Uśmiechnął się na myśl o minie panny O'Brien, kiedy dowiaduję się, że grzebie w jej przeszłości.

- Szeryf dużo nie mówił, ale sprawa może być świeża.

- Kogoś jeszcze, szefie? - Gerard na chwilę zamilkł, ale zrozumiał, że brat delikatnie daje mu znać, że znowu zaczyna rozkazywać.

- Na razie nie.

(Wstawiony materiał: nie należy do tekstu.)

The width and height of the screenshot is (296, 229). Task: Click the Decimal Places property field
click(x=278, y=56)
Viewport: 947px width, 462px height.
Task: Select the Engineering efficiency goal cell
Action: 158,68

Będę informował na bieżąco.

- Są szanse na tę ziemie?

Gerard rozpiął kilka guzików pod szyją i rozparł się wygodniej w hotelowym fotelu.

 - Mam nadzieję. Na razie wszelkie próby kontaktu były ignorowane. Teraz jestem na miejscu, co więcej zostałem wciągnięty w jakieś dziwne coś...

- Sam się wciągnąłeś.

- Mniejsza - Gerard postanowił zignorować wtręt - Masz klucze do mojego domu. Wyślij mi rzeczy. Powinienem jeszcze trochę tu zostać.

- Dużo? Wyślę Alana. Sprawa Strugera się powoli sypie.

Gerard lekko westchnął.

- Dlaczego? Wszystko było dobrze, jak wyjeżdżałem.

- Stary Struger poprosił o kilka dni do namysłu.

- Willinsowie?

- Chyba - zaczął Brad, ale bez przekonania - Chociaż nie wydaje mi się. Są zajęci renowacją tego zamku na klifie, nie pchaliby się w drugi duży projekt.

Gerard zastanowił się chwilę. W sumie tak,a nie powinni, ale kto by im bronił podkopywać klientów konkurencji, przy okazji? Ale Matt Willins tak nie grał, a Gerarda Matt znał akurat dobrze. Odpalił papierosa.

- Jakie jeszcze są opcje? - zapytał, chociaż zaczęła  mu świtać pewna myśl. Usłyszał lekkie zawahanie w głosie brata.

- Nie będę strzelał ślepo. Może Kyle wymyśli coś, jak będzie.

- Dobrze, odezwę się jutro po spotkaniu.

 - Po kolacji - przypomniał jego brat, z drażniąco zadowolonym głosem.

 - Po spotkaniu, Brad. Dobrej nocy.

 Odpowiedział mu tylko stłumiony chichot , więc odłożył telefon. Kolacja. Może i by zrozumiał powód do śmiechu brata, gdyby sam tym powodem nie był. Brad łącznie z matką tylko czekali na to, kiedy Gerard znowu przyprowadzi na rodzinny obiad poważną przyszłą panią McGregorową. Ostatnia wyczyściła mu pół konta jeszcze przed ślubem... Nie zaprzątał sobie więc tym głowy. Gdy przyjdzie czas do ożenku, Gerard podejdzie do tematu racjonalnie. Jak do interesu.

No dobrze, zjedzą kolację, ale nadal będzie to spotkanie biznesowe. Kolacja biznesowa. Kiedy on ostatnio był z kimś na kolacji?